High Mutational Burden of Chromatin-Modifying Genes Defines a Relatively Indolent Subgroup of Plasma Cell Dyscrasias

Plasma cell dyscrasias (PCDs), including multiple myeloma (MM), light-chain amyloidosis (AL), and POEMS syndrome (polyneuropathy, organomegaly, endocrinopathy, M protein, and skin changes), are malignancies of plasma cells but with diverse clinical features. Although they have the same precursor stage of monoclonal gammopathy of undetermined significance (MGUS), their shared mutational pathogeneses remain understudied.

To investigate the common mutational signatures with clinical significance, we subjected bone marrow plasma cells from patients with MM (n=163), AL (n=121), POEMS syndrome (n=67), and MGUS (n=13) using a targeted gene sequencing (TGS) panel of 370 genes. This TGS panel is designed on the basis of our previous research on whole-exome sequencing of AL (Huang XF et al, Amyloid, 2020) and POEMS syndrome (Chen J et al, Leukemia, 2021).

Strikingly, the principal component analysis of the top 100 variably mutated genes revealed two major subgroups among patients with PCDs: one subgroup with a high mutational burden of chromatin-modifying genes (namely the CMGmut subgroup), and the other subgroup with a subtly higher burden of classical mutations in MM (namely the non-CMGmut subgroup) (Figure 1A). The most heavily mutated chromatin-modifying genes in the CMGmut subgroup of PCDs included KMT2D, EP400, RUNX1, KDM5A, etc. The Least absolute shrinkage and selection operator (LASSO) regularization analysis revealed that the high mutational burden of RUNX1 and KMT2D was the biomarker to distinguish the CMGmut subgroup from the non-CMGmut subgroup.

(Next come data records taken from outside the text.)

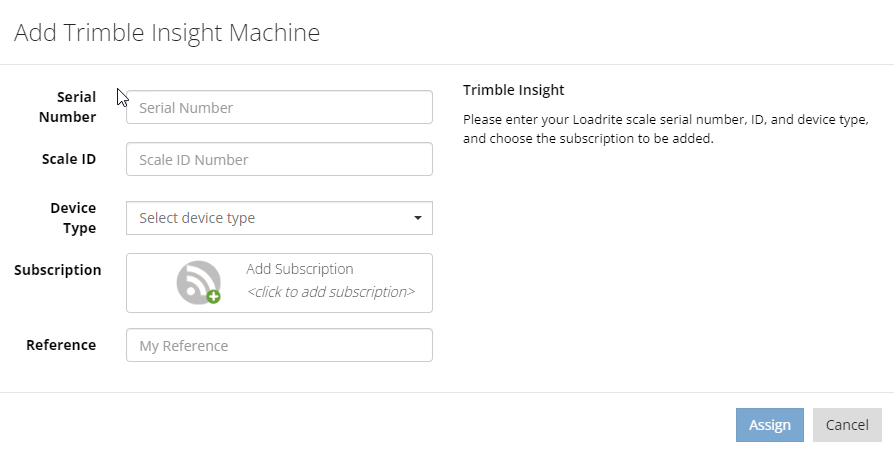
Task: Click the Scale ID label
Action: pyautogui.click(x=69, y=159)
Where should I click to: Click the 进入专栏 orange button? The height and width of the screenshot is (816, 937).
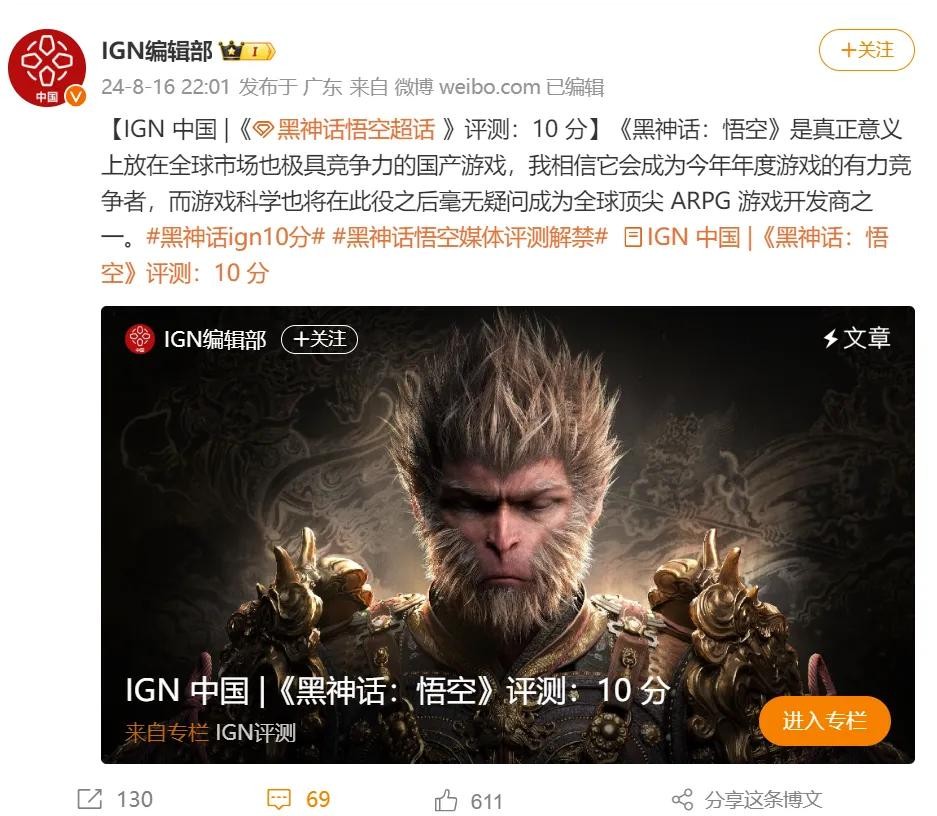coord(825,721)
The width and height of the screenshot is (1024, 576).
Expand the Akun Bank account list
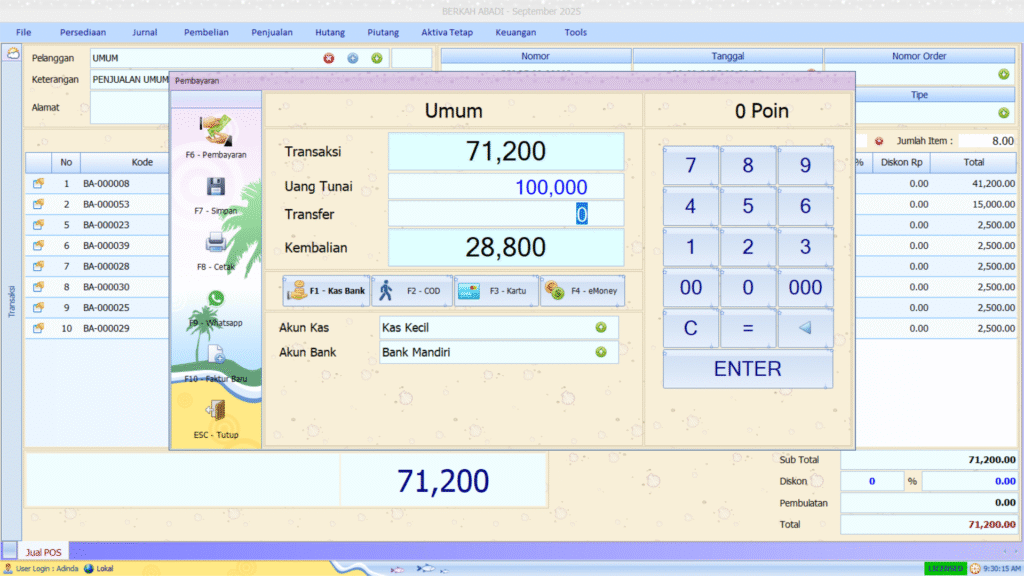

As for clinical significance, the patients with MM, early-stage AL (Mayo12, Stage 1,2), or POEMS syndrome of the CMGmut subgroup were more likely to have prolonged progression-free survival than those of the non-CMGmut subgroup (Figure 1B). Also, the patients with MM or AL of the CMGmut subgroup showed inferior responses to the first-line CyBorD (cyclophosphamide, bortezomib, and dexamethasone), whereas the patients with MM of the CMGmut subgroup showed non-inferior responses to the first-line VRD (bortezomib, lenalidomide, and dexamethasone).

In summary, TGS panel-based mutational profiling provided mechanistic insights into a subgroup of patients with PCDs characterized by a high mutational burden of chromatin-modifying genes and relatively indolent clinical features. Our findings enable the identification of these patients who will potentially benefit from epigenetic therapy in future clinical management.

No relevant conflicts of interest to declare.